I tried to speed up the readings, but the SPS30 wouldn’t give me measurements any faster than once per second. The measurements are then sent to the serial port. The script on the computer listens on this port, processes the line and draws a nice graph.
(The Python code is in the attachment at the very bottom of the thread).

A typical reading from clean air looks like this:

When, as part of an experiment, I sprayed an aerosol disinfectant nearby (the sprayed droplets are also ‘particles’ for the sensor), the graph immediately reacted with a huge spike (note the scale of the Y-axis):




SPS30 protocol
Based on UART, the SPS30 uses an interesting SHDLC protocol – UART acts as the byte carrier here, whilst the SPS30 operates at a higher layer and is responsible for frame exchange; it is based on a master/slave architecture.
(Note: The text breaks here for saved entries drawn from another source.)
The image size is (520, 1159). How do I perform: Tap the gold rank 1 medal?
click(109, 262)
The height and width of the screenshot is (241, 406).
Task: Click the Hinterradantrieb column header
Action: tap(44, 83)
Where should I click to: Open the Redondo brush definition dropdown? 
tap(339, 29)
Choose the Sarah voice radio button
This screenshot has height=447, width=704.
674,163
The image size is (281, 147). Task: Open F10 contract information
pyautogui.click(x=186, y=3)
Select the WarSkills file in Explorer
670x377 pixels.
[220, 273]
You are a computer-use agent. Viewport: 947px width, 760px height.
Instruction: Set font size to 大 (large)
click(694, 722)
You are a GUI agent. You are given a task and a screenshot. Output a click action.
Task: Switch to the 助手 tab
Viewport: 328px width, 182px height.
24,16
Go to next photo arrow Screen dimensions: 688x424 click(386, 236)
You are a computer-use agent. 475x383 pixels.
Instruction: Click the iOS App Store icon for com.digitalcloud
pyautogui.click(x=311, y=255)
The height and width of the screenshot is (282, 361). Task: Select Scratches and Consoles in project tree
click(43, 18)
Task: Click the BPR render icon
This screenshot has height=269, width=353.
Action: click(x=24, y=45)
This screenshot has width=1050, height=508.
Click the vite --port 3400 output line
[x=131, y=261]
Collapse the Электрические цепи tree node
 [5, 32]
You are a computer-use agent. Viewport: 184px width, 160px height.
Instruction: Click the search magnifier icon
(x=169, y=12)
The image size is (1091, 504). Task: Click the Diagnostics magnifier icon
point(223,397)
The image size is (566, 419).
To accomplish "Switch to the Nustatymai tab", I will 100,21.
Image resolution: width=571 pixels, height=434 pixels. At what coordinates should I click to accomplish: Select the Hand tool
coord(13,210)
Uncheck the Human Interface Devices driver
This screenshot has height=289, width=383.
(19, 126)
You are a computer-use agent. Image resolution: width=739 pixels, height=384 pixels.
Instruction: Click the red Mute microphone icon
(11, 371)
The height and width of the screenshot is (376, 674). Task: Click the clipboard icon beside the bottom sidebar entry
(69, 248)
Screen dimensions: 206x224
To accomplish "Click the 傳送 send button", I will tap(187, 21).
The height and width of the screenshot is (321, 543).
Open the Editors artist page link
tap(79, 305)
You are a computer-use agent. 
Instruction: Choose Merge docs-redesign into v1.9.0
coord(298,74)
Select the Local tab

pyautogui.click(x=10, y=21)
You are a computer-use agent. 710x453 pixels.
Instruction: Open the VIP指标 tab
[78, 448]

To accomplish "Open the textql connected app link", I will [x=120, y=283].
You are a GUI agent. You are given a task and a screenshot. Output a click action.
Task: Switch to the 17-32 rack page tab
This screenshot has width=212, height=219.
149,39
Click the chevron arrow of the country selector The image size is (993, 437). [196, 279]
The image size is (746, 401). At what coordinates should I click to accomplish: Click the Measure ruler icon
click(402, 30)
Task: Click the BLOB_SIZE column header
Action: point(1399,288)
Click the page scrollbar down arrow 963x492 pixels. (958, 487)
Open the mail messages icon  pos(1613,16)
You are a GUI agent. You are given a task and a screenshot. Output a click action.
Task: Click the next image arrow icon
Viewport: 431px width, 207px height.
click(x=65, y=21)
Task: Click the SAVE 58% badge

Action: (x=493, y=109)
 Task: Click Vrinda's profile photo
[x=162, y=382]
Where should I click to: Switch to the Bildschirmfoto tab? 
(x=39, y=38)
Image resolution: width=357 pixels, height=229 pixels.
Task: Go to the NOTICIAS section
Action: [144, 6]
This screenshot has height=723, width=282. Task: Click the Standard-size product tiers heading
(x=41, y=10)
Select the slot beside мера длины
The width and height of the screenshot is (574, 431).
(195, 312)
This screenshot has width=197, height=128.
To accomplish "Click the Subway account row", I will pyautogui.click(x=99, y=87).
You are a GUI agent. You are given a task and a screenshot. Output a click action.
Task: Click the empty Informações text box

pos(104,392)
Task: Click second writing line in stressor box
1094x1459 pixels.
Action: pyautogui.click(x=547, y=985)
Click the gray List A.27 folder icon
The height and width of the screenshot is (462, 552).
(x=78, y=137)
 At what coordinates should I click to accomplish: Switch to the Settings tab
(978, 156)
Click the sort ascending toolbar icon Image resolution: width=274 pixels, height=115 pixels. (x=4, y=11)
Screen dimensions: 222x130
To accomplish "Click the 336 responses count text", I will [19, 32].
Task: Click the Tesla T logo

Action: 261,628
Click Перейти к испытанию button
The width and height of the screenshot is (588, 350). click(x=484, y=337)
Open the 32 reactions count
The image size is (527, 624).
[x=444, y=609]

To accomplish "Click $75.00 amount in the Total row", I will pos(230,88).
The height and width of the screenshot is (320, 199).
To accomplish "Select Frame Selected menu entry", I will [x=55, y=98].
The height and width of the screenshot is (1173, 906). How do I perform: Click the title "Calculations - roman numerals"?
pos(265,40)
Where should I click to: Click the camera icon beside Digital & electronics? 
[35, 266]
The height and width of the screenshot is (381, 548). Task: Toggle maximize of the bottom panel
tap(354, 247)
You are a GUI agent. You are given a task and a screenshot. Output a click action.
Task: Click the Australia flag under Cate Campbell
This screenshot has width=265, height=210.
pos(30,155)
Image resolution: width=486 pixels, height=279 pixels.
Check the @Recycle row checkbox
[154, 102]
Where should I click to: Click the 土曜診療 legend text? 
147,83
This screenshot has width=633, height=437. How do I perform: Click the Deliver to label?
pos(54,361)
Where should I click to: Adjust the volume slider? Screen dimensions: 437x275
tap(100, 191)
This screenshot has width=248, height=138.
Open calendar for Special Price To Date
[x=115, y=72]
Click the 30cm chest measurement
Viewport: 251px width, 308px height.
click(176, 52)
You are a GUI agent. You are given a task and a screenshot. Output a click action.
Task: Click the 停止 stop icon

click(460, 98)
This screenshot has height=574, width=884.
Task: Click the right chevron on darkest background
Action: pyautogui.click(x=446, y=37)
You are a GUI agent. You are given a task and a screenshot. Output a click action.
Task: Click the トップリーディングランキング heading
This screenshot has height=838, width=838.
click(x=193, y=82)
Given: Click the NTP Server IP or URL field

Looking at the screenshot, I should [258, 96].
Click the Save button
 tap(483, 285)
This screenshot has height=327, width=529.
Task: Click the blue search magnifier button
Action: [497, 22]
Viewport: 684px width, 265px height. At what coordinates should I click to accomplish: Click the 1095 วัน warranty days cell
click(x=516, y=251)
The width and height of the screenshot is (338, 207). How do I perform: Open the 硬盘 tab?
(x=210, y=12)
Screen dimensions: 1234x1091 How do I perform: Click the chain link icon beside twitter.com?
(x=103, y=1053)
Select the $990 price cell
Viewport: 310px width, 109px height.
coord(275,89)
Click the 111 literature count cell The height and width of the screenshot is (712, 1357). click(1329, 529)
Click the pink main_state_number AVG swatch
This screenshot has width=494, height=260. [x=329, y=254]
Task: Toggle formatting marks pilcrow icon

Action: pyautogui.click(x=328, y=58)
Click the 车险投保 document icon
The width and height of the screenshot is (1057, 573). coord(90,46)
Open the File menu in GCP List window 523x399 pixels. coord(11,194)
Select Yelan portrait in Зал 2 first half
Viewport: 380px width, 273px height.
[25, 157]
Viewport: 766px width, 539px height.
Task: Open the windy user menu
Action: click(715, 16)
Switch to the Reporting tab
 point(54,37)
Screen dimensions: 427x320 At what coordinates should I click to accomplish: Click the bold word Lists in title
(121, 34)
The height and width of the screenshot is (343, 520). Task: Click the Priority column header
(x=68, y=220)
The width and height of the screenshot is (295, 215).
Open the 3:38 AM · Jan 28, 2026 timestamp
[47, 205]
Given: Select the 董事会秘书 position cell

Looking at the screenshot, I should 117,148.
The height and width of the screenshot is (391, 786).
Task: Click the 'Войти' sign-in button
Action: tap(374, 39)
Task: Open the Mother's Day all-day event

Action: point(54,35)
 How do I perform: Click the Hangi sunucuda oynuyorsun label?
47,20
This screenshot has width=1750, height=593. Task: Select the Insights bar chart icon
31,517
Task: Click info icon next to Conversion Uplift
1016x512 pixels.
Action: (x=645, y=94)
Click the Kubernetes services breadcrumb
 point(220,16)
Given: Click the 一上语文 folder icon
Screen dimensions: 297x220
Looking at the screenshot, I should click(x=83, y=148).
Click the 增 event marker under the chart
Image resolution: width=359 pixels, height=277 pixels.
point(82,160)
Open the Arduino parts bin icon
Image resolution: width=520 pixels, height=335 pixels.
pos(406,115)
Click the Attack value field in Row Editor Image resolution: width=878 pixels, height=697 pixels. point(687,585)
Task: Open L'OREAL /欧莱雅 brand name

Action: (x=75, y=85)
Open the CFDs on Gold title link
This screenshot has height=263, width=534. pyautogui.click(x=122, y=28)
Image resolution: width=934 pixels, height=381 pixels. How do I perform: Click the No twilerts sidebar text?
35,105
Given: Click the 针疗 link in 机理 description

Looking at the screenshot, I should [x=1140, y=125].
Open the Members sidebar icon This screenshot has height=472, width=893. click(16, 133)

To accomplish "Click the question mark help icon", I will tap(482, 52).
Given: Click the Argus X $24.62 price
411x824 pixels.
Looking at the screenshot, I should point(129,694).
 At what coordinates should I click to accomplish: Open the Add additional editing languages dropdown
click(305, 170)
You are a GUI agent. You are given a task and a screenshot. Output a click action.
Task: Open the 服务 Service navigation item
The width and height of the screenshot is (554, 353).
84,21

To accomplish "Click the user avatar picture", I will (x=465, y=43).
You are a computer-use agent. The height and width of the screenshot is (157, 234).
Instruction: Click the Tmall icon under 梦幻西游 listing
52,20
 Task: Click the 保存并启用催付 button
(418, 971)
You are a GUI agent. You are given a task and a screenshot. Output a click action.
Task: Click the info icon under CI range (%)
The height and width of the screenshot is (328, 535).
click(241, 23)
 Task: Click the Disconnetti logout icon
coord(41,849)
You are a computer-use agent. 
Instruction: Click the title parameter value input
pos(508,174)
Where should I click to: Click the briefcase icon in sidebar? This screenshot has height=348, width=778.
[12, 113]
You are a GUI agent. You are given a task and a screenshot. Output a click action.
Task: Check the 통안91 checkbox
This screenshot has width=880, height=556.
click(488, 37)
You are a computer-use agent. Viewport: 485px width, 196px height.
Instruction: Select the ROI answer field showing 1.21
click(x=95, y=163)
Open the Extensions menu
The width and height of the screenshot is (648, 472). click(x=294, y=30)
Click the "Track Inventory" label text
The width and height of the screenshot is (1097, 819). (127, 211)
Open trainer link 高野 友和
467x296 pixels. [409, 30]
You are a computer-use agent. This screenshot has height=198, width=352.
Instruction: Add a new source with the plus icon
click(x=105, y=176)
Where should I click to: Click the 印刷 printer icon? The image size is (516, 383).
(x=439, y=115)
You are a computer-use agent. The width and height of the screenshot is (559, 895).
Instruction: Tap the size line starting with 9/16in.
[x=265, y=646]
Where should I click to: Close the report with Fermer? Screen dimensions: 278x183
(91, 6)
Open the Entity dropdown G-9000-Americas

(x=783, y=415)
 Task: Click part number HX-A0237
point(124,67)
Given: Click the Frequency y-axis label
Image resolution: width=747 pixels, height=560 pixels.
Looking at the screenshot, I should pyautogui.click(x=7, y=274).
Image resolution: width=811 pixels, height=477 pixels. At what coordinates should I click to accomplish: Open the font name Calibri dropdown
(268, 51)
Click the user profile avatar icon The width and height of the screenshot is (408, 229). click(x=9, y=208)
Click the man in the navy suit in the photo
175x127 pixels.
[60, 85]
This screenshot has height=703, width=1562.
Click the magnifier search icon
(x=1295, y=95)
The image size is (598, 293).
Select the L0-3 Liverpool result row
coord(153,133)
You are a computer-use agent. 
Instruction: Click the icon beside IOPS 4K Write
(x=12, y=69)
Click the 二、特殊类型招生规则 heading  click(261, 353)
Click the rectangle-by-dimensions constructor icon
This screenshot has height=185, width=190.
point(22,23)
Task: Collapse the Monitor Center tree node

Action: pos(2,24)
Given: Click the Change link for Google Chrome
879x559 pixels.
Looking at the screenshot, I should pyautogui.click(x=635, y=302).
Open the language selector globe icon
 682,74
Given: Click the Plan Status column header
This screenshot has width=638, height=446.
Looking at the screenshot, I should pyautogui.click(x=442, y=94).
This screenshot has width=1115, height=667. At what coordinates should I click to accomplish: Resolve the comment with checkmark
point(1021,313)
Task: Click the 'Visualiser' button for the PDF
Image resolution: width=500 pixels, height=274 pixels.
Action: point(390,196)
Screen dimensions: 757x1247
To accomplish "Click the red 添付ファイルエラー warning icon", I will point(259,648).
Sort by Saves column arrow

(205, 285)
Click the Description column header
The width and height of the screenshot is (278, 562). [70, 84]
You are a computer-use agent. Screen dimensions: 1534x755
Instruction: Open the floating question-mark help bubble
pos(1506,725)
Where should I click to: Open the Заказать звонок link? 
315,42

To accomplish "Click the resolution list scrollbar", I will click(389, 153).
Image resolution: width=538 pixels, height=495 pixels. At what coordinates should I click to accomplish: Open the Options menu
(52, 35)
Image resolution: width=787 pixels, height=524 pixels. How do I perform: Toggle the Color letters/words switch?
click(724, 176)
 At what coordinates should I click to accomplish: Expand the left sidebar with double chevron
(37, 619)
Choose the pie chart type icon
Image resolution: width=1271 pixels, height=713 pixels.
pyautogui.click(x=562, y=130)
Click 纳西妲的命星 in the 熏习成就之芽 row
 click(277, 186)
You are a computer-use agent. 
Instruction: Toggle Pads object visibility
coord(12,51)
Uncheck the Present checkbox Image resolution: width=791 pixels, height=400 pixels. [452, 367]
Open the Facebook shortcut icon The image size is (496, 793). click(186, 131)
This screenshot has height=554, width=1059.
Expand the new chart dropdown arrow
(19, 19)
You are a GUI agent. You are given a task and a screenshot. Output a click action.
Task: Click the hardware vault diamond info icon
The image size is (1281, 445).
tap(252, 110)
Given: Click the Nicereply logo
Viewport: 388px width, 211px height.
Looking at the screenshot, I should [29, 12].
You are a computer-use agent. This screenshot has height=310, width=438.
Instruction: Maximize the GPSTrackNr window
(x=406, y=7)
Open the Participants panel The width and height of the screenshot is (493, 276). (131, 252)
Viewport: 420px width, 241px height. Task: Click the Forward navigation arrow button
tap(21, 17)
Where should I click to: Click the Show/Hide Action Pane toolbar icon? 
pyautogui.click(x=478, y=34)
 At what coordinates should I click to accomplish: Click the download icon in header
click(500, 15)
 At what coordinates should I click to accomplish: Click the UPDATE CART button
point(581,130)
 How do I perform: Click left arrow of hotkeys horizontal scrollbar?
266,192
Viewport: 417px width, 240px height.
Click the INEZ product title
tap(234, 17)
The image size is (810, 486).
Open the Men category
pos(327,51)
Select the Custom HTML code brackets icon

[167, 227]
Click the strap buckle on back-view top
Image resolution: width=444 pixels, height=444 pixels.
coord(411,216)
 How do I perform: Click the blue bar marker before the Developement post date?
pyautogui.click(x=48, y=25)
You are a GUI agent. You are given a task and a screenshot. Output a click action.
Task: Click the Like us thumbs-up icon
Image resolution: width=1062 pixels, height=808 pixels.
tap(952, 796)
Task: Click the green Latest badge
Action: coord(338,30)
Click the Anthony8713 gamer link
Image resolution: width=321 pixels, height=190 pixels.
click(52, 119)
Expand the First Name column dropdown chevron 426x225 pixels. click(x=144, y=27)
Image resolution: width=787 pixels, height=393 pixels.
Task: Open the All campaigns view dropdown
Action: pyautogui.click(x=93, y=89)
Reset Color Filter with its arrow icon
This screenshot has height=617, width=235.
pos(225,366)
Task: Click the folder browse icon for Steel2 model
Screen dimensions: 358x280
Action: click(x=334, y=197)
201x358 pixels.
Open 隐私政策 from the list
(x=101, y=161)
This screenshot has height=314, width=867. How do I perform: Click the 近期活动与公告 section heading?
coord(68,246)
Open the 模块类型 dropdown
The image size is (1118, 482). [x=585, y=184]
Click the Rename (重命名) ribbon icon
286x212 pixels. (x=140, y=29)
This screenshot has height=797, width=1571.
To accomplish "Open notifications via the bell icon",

The SPS30 acts as a slave device here. Each transfer is initiated by the master sending a request frame. The sensor responds to the request frame with a slave response.

The frames are appropriately marked. The 0x7E character is sent at the start and end of the frame to signal its start and stop. This means that, necessarily, if this byte (0x7E) occurs anywhere else in the frame, it must be replaced by two other bytes (byte-stuffing). This also applies to the characters 0x7D, 0x11 and 0x13.

For example: Data to be sent = [0x43, 0x11, 0x7F] → Data sent = [0x43, 0x7D, 0x31, 0x7F].

Additionally, frames contain a checksum. This allows errors to be detected. The checksum is generated before byte-stuffing and verified after the stuffed bytes have been removed from the frame. The checksum is defined as follows:
1. Sum all bytes between the start and stop (excluding the start and stop bytes).
2. Take the least significant byte of the result and invert it. This will be the checksum.
If the checksum from the packet does not match the calculated one, it is clear that interference has occurred and something in the frame is wrong; such a frame can be silently discarded, ensuring that erroneous measurements do not reach the user interface.

The table below provides an overview of the available SHDLC commands.

The commands allow you to manage the measurement status, read values, put the sensor to sleep and wake it up, and even retrieve information about its versions and clean the internal fan.

Before we move on to writing our own code, it is worth knowing the format in which the sensor returns results. According to the documentation, floating-point numbers are transmitted in the IEEE-754 standard (most significant byte first – Big-Endian):


When we call the command to read the measurements, we receive a 40-byte data frame (which corresponds exactly to ten 4-byte

float

values). Their order in the data packet is shown in the table below:


Armed with all this knowledge, we can proceed to create a driver that is completely independent of external libraries. Below is the full code for the ESP32, which independently builds and validates SHDLC frames, decodes ‘byte-stuffing’ characters, and converts bytes to floating-point numbers:

The code above produces identical results to the library used previously.

Summary
The SPS30 has proved to be a very promising and, at the same time, easy-to-set-up sensor. It is not the cheapest of gadgets, but it may be worth buying. You just need to consider which shop to choose – as you can see, prices vary significantly. The SPS30 also features an internal self-cleaning system, which ensures trouble-free operation over the long term. The manufacturer’s library works very well and significantly speeds up the setup process. However, as I later demonstrated, creating your own ‘lightweight’ driver in pure C based on the official SHDLC protocol specification is also not difficult, and it gives you full control whilst making the project independent of external libraries. Sensirion’s documentation itself deserves a huge plus – I was pleasantly surprised to find that the manufacturer provides ready-made, byte-by-byte examples of packets for each command type. This makes it much easier to implement your own solution and diagnose errors in frames at the data level.
Have you used the SPS30 yet, and if so, in what projects? What applications do you see for this sensor?